Pero los tigres sólo respondieron con un ‹‹ Gr-r-rrrrr››.
Entonces Bábachi les dijo:
-Si queréis las prendas, decidlo, porque, si no, me las llevo.
Pero los tigres no estaban dispuestos a soltar el rabo de sus compañeros, y lo único que podían decir era:
¡Gr-r-r-r-r-rrrrrr!
Así que Bábachi se puso de Nuevo su preciosa ropa nueva, cogió el parasol y se fue.
Y los tigres se enfadaron mucho,
Muchísimo, pero ni aun así soltaron el rabo de sus compañeros.
Y estaban tan, tan enfadados que se pusieron a correr alrededor de la palmera, cada uno de ellos intentando comerse al tigre de adelante, y cada vez corrían más y más deprisa…
… hasta que eran como remolino que giraba tan rápido que ya no se les podía distinguir las patas.
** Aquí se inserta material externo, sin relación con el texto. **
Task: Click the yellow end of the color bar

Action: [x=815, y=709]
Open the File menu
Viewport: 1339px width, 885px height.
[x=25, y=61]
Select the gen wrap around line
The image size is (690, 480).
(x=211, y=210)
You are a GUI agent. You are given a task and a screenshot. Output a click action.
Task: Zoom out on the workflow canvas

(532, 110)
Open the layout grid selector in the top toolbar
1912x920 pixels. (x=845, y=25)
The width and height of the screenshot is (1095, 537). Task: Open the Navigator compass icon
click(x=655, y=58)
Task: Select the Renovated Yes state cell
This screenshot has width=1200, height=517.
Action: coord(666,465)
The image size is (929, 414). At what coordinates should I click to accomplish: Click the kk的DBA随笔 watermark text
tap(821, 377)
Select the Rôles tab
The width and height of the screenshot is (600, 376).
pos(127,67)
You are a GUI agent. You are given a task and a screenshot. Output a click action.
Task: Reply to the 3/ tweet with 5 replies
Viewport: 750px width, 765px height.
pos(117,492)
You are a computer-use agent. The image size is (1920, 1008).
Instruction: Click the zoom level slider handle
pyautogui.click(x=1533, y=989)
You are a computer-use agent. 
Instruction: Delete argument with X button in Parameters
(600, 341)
Y cada vez corrían más y más deprisa.
… hasta que acabaron por derretirse, y de ellos no quedó nada más que un charco de mantequilla fundida (o ghi, como la llaman en la india) alrededor del tronco de la palmera.
Y resulta que Pápachi había acabado de trabajar y se dirigía a casa con una enorme olla de latón en los brazos, y cuando vio lo que había quedado de los tigres dijo: -¡vaya, qué hermoso charco de mantequilla fundida! Me la llevaré a casa, y así Mámachi la podría utilizar para cocinar.
Así que la puso toda en la enorme olla de latón, y se la llevó a casa para que Mámachi la utilizara para cocinar.
¡Qué contenta se puso Mámachi cuando vio la mantequilla fundida!
-Esta noche –dijo-, tendremos tortitas para cenar.
Así que cogió harina y huevos y leche y azúcar y mantequilla, y preparó una enorme bandeja llena a rebosar de deliciosas tortitas. Las frió en la mantequilla fundida en que se habían convertido los tigres y le salieron unas tortitas amarillas y pardas como los tigres pequeñitos.
Y se sentaron todos a cenar.
Y Mámachi se comió veintisiete tortitas y Pápachi cincuenta y cinco.
Pero Bábachi se comió ciento sesenta y nueve, porque tenía mucha, mucha hambre.